Announcement

Collapse
No announcement yet.
X
  • Filter
  • Time
  • Show
Clear All
new posts

  • Getting rid of entire variables due to single outlier observations

    I have a dataset where values should be between 0.25 and 1.25 in order to makes sense. Values that are beyond this range are not useful, and the entire variable is likely not worth analyzing.
    Therefore, I would like to drop the whole variable for any variable that has any observation that is outside this range.

    Example data:
    date var1001 var2001 var3001 ...
    21937 0.9 0.8 0.7
    21938 0.8 0.7 0.6
    21939 0.6 1.4 0.9
    21940 1.0 0.2 1.0
    In this example I would like to totally drop the entire variable var2001 - and I would like to do this in an automated way, as I have 1500 variables, and ~900 observations per variable.
    I really can't figure out how to do it, neither in long or wide formats.
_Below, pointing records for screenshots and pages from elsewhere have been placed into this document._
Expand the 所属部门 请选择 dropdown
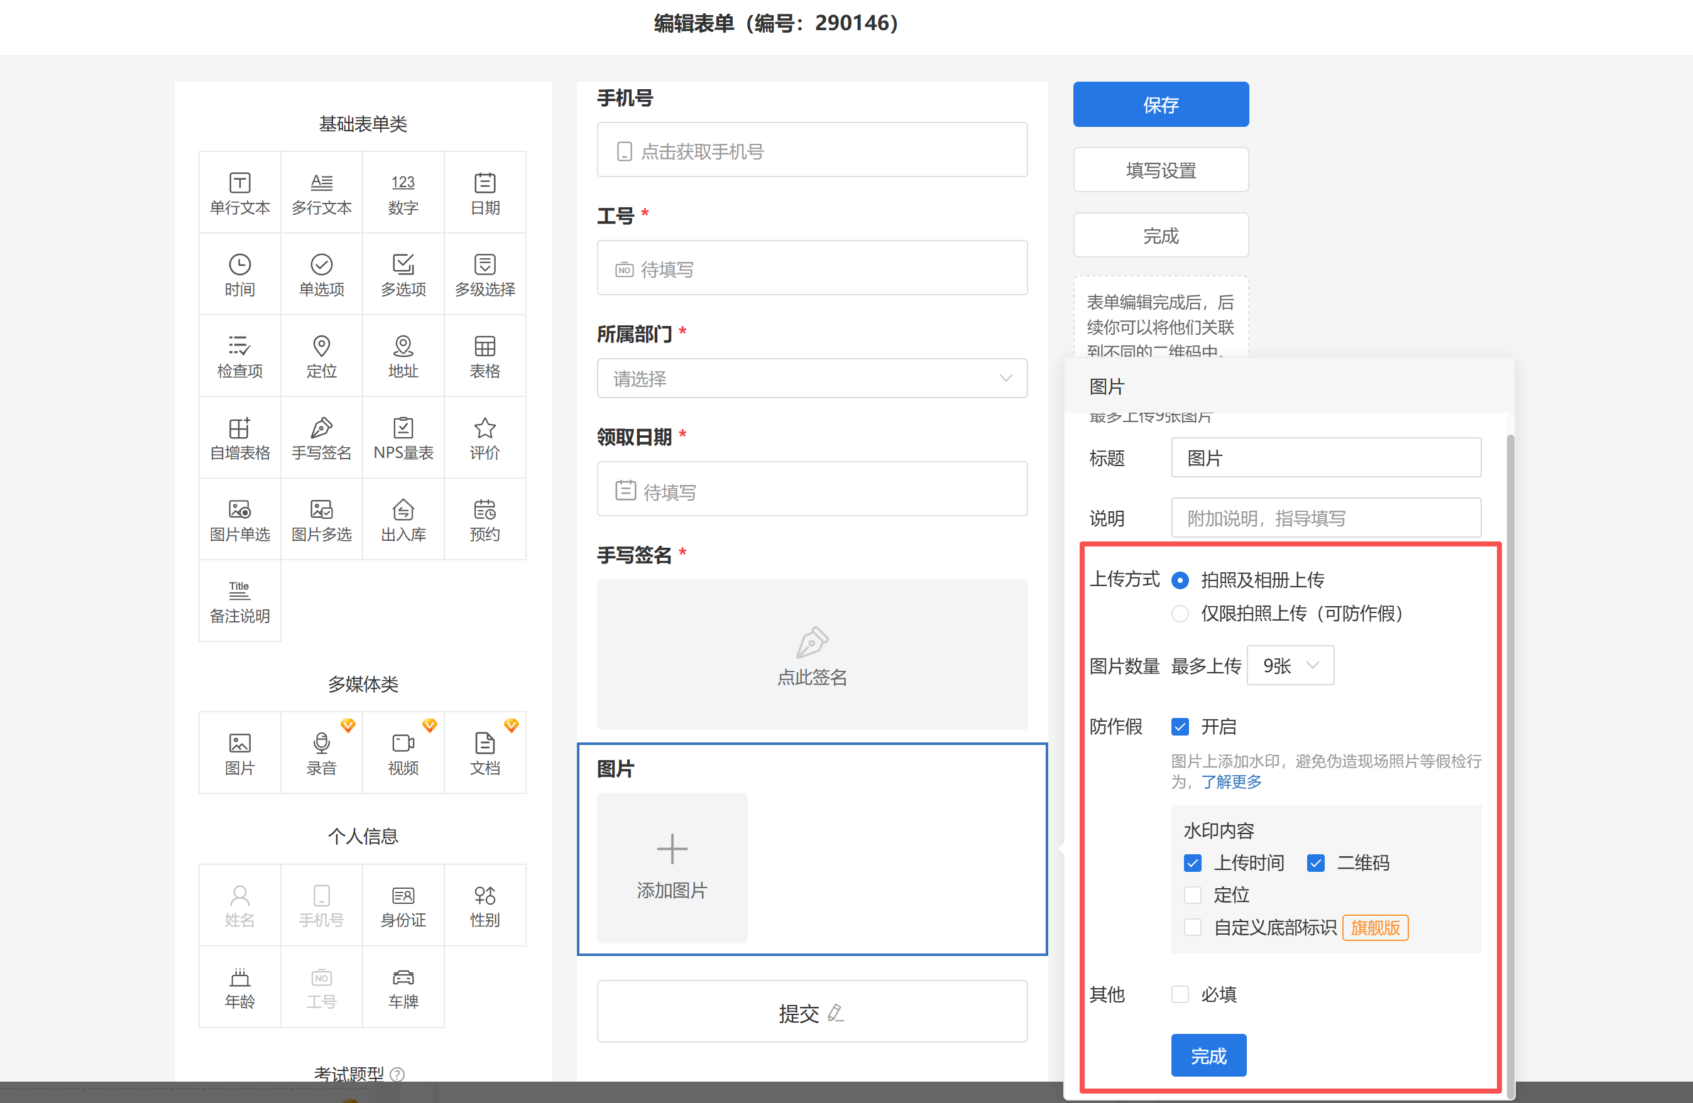 (x=812, y=378)

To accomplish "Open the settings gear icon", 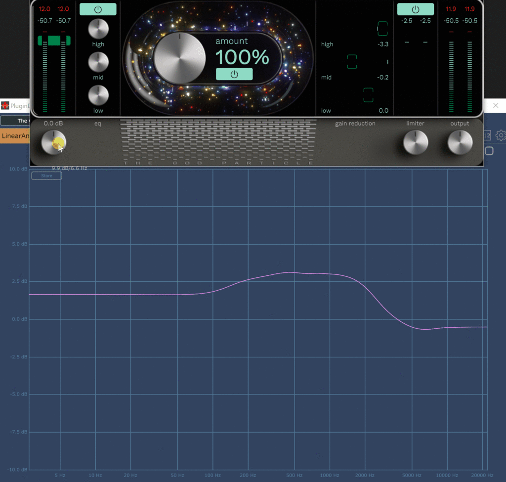I will (500, 135).
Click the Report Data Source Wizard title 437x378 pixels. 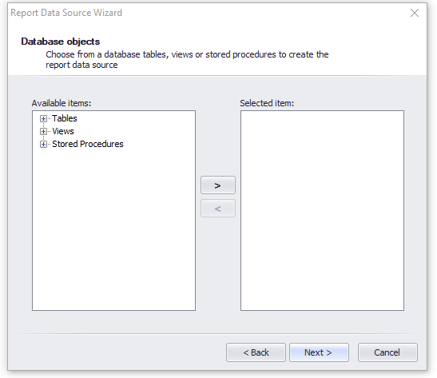tap(66, 13)
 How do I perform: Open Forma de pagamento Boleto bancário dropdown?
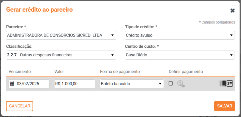coord(132,84)
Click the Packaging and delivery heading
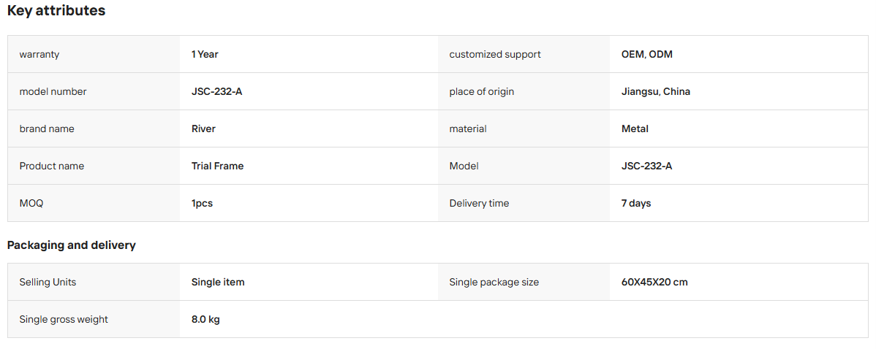This screenshot has width=876, height=349. click(x=72, y=245)
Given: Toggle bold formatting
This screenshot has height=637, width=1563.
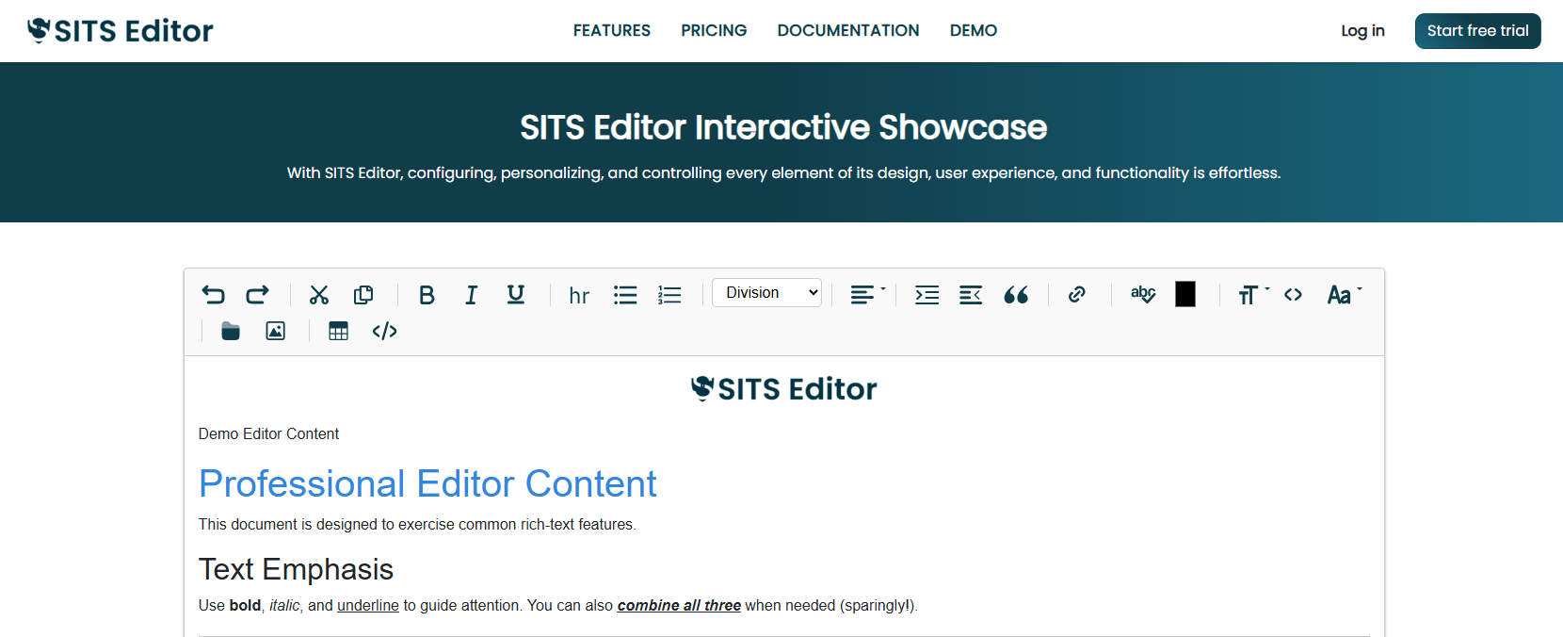Looking at the screenshot, I should click(427, 295).
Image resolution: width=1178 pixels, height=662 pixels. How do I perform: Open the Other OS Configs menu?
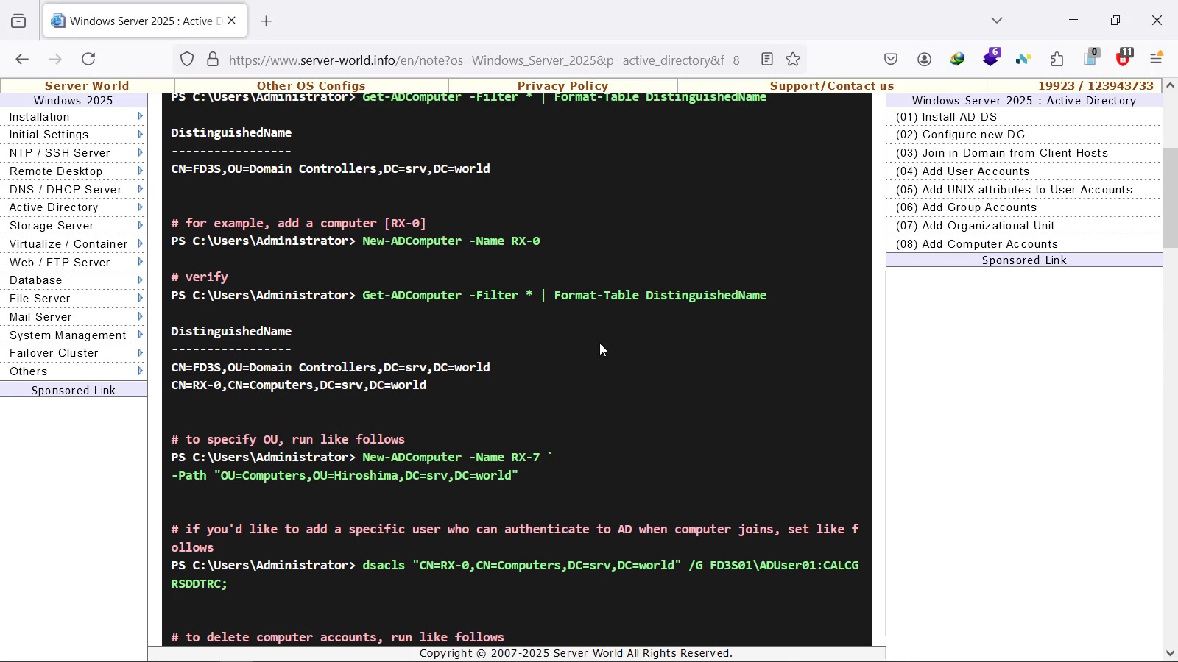pos(311,86)
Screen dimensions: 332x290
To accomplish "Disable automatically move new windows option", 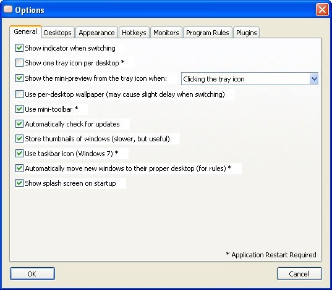I will click(19, 168).
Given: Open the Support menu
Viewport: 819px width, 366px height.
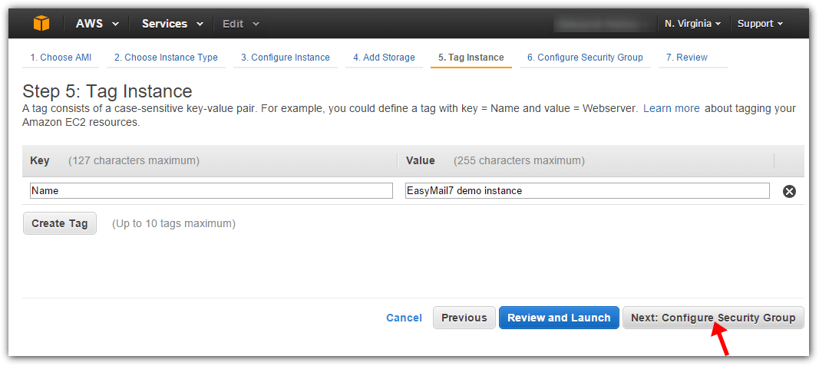Looking at the screenshot, I should pyautogui.click(x=760, y=24).
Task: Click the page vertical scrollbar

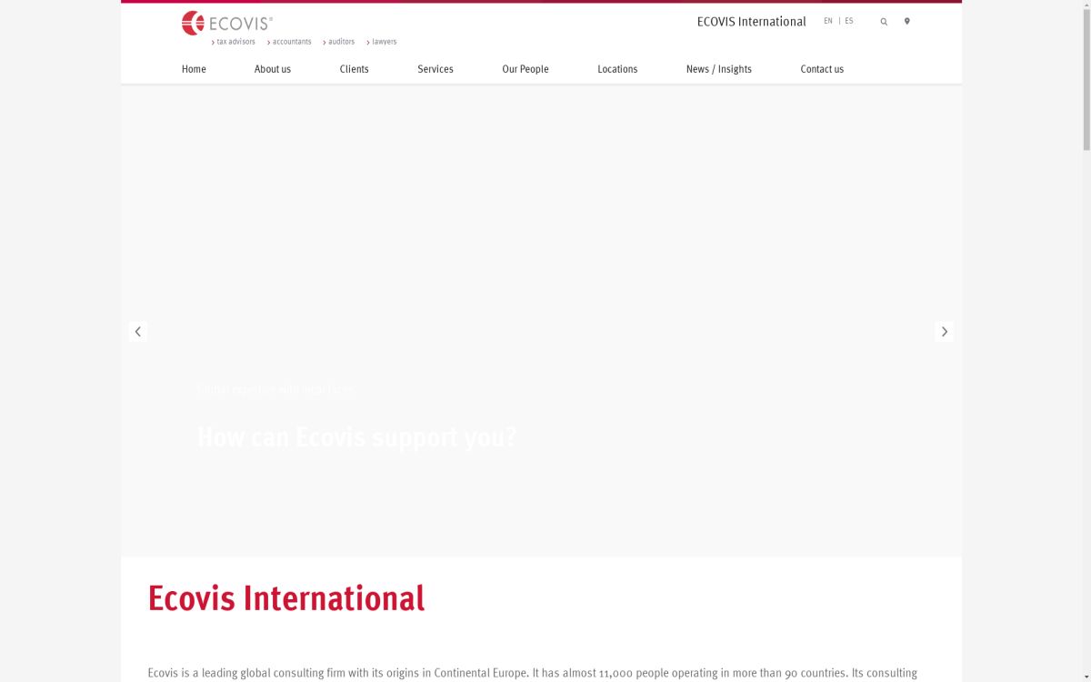Action: point(1086,77)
    Really grateful for any help.

  • #2
    Code:
    foreach v of varlist var* {
        summ `v', meanonly
        drop `v' if r(min) < 0.25 | r(max) > 1.25
    }
    will do this.

    That said, this strikes me as a very extreme approach to outlying values. Perhaps in your context it makes sense, but would it not be better to investigate these outlying values to find out what the correct values would be and then substitute them in? Or perhaps just remove the offending values and perhaps consider some imputation process to deal with them? With your approach, a variable could have just one error in 900 observations and you will jettison the whole thing. You are discarding information at a breathtaking pace! Throwing out the baby with the bathwater.

    Comment


    • #3
      Dear Clyde Schechter, I do the code in #2, but Stata report error. Could you please check it for me? Thank you.

      Code:
      * Example generated by -dataex-. To install: ssc install dataex
      clear
      input int date double(var1001 var2001 var3001)
      21937 .9  .8 .7
      21938 .8  .7 .6
      21939 .6 1.4 .9
      21940  1  .2  1
      end
      Code:
      . set trace on
      
      . do "C:\Users\chen\AppData\Local\Temp\STD27e0_000000.tmp"
      
      . foreach v of varlist var* {
        2.     summ `v', meanonly
        3.     drop `v' if r(min) < 0.25 | r(max) > 1.25
        4. }
      - foreach v of varlist var* {
      - summ `v', meanonly
      = summ var1001, meanonly
      - drop `v' if r(min) < 0.25 | r(max) > 1.25
      = drop var1001 if r(min) < 0.25 | r(max) > 1.25
      invalid syntax
        }
      r(198);
      
      end of do-file
      
      r(198);
      Another code is also reported invalid:
      Code:
      . do "C:\Users\chen\AppData\Local\Temp\STD27e0_000000.tmp"
      
      . foreach v of varlist var* {
        2.  drop `v' if inrange(`v',0.25,1.25)==0
        3.  }
      - foreach v of varlist var* {
      - drop `v' if inrange(`v',0.25,1.25)==0
      = drop var1001 if inrange(var1001,0.25,1.25)==0
      invalid syntax
        }
      r(198);

      Comment


      • #4
        Sorry, that was a truly dumb mistake on my part. I wrote an -if-qualifier when it should have been an -if- command:

        Code:
        * Example generated by -dataex-. To install: ssc install dataex
        clear
        input int date double(var1001 var2001 var3001)
        21937 .9  .8 .7
        21938 .8  .7 .6
        21939 .6 1.4 .9
        21940  1  .2  1
        end
        
        foreach v of varlist var* {
            summ `v', meanonly
            if r(min) < 0.25 | r(max) > 1.25 {
                drop `v'
            }
        }
        By the way, your approach with -inrange()- will not work. -inrange()- cannot look at the entire variable: it looks at once observation at a time. The post in #1 calls for dropping the variable if it has any values < 0.25 or > 1.25.
        Last edited by Clyde Schechter; 11 Nov 2021, 17:35.

        Comment


        • #5
          Thank you Clyde, it works! I had thought there's a mistake in my do-file editor or something else. Do this mean that when we need to -drop- variables we cannot use -if- qualifier in a loop?

          Comment


          • #6
            Even outside a loop, -drop variable(s)- does not allow an if qualifier.* If you think about it this makes perfect sense. An -if- qualifier designates which observations to apply a command to. But -drop variable- cannot be so restricted: you either drop the whole variable or you keep it. On the other hand, you may want to only drop the variable(s) if it(they) satisfy some overall condition: and the syntax for that is an -if- command. An -if- command does not designate what observations to apply commands to: rather, it designates some condition on the current state of Stata and the data that doesn't necessarily refer to any particular observations, and then the command(s) inside the braces are executed or not, depending on whether the condition is satisfied as a whole.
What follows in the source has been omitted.